With „Free Fighters“ Helena Petersen focused on a threshold of interpersonal relationships between humans: in 2009 she photographed muscular men throughout the East German province in a chest portrait, exposing their naked, often tattooed torsos before and after an apparently archaic battle, which takes place within a cage and has little restricting rules and regulations as for instance found within traditional boxing.
We are not spectators of the fight itself but of its physiognomic aftermath. Some of thes fighters look quite battered, others seem to have put away the beating more successfully. The underdogs were not keen at being photographed after the fights, and in one case Petersen voluntarily declined asking the looser for his second portrait. Thus there remains a void, contrasting from the otherwise rigid series of the diptych. By withholding the information, who was victorious and who lost – this is in some ways only decided imaginatively by the observer.

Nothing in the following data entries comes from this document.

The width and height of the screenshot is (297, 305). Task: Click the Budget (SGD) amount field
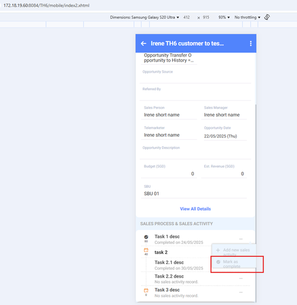click(169, 174)
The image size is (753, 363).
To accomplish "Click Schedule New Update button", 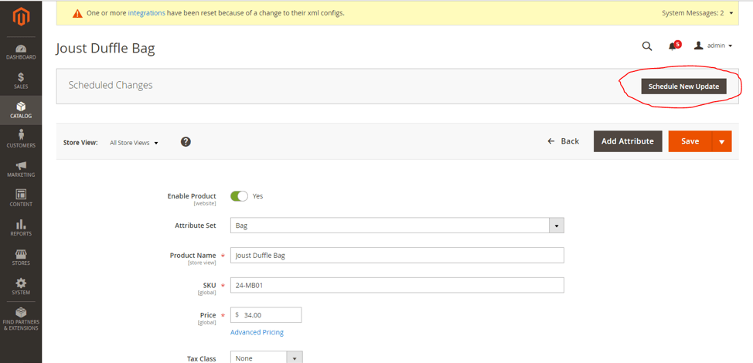I will coord(683,87).
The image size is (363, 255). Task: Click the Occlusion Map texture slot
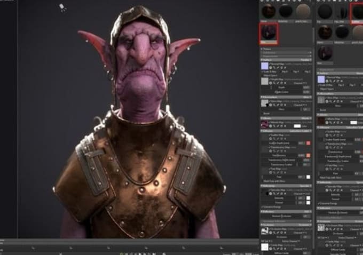265,230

Throughout this series the observer is able to compare and contrast the men and their facial expressions, which for instance fluctuate between testosterone driven aggression and utter exhaustion or between exited anticipation and triumph, with each other. Before/After portrayals are well known out of the cosmetic industry, advertising for plastic surgery or from Andy Warhol adaptions of such visualisations. Within the contextualisation of the „Free Fighter“-Scene they appear somewhat alienating. In a improvised photo studio, quasi within the battlefield and in front of a neural white background, the protagonists are decontextualized.